## To do
Reproduce the records word for word, from the first line to the line containing "Expand the 工具".

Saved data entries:
★ ★ ★ ★

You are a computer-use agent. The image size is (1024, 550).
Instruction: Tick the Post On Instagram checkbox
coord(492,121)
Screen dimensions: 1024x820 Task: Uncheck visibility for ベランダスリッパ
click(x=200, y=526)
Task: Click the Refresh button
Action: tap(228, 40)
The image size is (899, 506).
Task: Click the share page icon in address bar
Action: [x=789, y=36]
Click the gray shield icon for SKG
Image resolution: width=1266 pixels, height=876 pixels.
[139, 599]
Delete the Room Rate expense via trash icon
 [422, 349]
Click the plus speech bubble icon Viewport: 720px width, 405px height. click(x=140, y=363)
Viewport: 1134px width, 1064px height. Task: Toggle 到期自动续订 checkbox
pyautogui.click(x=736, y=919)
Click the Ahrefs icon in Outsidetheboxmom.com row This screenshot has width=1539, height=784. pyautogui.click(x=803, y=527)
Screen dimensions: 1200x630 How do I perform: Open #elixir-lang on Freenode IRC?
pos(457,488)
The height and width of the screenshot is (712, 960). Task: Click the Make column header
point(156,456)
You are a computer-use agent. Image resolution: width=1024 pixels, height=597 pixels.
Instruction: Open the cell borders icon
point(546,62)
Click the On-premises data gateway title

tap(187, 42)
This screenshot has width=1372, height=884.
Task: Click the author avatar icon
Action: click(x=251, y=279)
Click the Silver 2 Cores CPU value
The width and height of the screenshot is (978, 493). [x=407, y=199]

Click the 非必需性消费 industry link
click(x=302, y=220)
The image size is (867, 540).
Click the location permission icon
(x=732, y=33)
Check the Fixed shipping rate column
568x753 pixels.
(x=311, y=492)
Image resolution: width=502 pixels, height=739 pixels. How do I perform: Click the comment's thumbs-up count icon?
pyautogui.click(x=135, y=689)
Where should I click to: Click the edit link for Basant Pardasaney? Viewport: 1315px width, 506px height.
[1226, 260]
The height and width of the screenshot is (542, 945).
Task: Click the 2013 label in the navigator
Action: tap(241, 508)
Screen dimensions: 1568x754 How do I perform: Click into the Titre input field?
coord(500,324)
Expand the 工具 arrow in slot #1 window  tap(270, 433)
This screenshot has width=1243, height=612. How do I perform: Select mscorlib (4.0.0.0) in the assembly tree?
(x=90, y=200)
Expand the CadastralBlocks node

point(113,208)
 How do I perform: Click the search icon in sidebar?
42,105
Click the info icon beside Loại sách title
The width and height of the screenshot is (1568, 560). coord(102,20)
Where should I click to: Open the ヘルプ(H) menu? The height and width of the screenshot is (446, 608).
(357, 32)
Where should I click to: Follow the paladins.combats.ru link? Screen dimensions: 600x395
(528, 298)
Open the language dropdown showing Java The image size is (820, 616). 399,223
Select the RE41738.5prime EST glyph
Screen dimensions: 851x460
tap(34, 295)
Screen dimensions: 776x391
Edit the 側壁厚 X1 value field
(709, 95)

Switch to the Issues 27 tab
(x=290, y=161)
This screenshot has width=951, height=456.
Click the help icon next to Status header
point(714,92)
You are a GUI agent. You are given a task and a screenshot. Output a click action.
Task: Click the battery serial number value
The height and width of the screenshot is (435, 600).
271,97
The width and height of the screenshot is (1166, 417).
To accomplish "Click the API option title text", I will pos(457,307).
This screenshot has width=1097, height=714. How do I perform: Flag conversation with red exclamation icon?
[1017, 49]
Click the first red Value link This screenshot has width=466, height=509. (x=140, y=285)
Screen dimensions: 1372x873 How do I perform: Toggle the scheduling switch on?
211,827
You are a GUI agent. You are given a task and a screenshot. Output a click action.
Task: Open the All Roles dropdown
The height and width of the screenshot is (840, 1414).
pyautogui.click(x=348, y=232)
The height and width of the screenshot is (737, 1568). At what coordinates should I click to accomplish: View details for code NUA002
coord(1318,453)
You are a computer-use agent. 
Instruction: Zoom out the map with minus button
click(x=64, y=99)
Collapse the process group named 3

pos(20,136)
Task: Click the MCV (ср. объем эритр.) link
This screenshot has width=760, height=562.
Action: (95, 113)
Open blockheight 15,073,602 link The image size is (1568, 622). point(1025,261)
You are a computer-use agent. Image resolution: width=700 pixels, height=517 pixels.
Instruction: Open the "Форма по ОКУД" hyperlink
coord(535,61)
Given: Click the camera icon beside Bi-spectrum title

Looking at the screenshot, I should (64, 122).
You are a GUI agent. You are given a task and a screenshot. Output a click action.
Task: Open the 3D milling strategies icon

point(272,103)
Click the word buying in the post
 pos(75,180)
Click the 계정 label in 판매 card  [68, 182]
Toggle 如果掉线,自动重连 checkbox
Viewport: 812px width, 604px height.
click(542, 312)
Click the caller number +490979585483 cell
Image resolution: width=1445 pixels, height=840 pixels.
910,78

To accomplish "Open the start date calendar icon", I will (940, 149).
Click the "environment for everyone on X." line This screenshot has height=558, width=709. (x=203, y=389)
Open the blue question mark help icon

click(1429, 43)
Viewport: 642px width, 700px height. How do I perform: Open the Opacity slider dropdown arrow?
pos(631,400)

★ ★ ★ ★

## Solution
You are a computer-use agent. The image size is (1024, 550).
Instruction: Tick the Post On Instagram checkbox
coord(492,121)
Screen dimensions: 1024x820 Task: Uncheck visibility for ベランダスリッパ
click(x=200, y=526)
Task: Click the Refresh button
Action: tap(228, 40)
The image size is (899, 506).
Task: Click the share page icon in address bar
Action: [x=789, y=36]
Click the gray shield icon for SKG
Image resolution: width=1266 pixels, height=876 pixels.
[139, 599]
Delete the Room Rate expense via trash icon
 [422, 349]
Click the plus speech bubble icon Viewport: 720px width, 405px height. click(x=140, y=363)
Viewport: 1134px width, 1064px height. Task: Toggle 到期自动续订 checkbox
pyautogui.click(x=736, y=919)
Click the Ahrefs icon in Outsidetheboxmom.com row This screenshot has width=1539, height=784. pyautogui.click(x=803, y=527)
Screen dimensions: 1200x630 How do I perform: Open #elixir-lang on Freenode IRC?
pos(457,488)
The height and width of the screenshot is (712, 960). Task: Click the Make column header
point(156,456)
You are a computer-use agent. Image resolution: width=1024 pixels, height=597 pixels.
Instruction: Open the cell borders icon
point(546,62)
Click the On-premises data gateway title

tap(187, 42)
This screenshot has width=1372, height=884.
Task: Click the author avatar icon
Action: click(x=251, y=279)
Click the Silver 2 Cores CPU value
The width and height of the screenshot is (978, 493). [x=407, y=199]

Click the 非必需性消费 industry link
click(x=302, y=220)
The image size is (867, 540).
Click the location permission icon
(x=732, y=33)
Check the Fixed shipping rate column
568x753 pixels.
(x=311, y=492)
Image resolution: width=502 pixels, height=739 pixels. How do I perform: Click the comment's thumbs-up count icon?
pyautogui.click(x=135, y=689)
Where should I click to: Click the edit link for Basant Pardasaney? Viewport: 1315px width, 506px height.
[1226, 260]
The height and width of the screenshot is (542, 945).
Task: Click the 2013 label in the navigator
Action: tap(241, 508)
Screen dimensions: 1568x754 How do I perform: Click into the Titre input field?
coord(500,324)
Expand the 工具 arrow in slot #1 window  tap(270, 433)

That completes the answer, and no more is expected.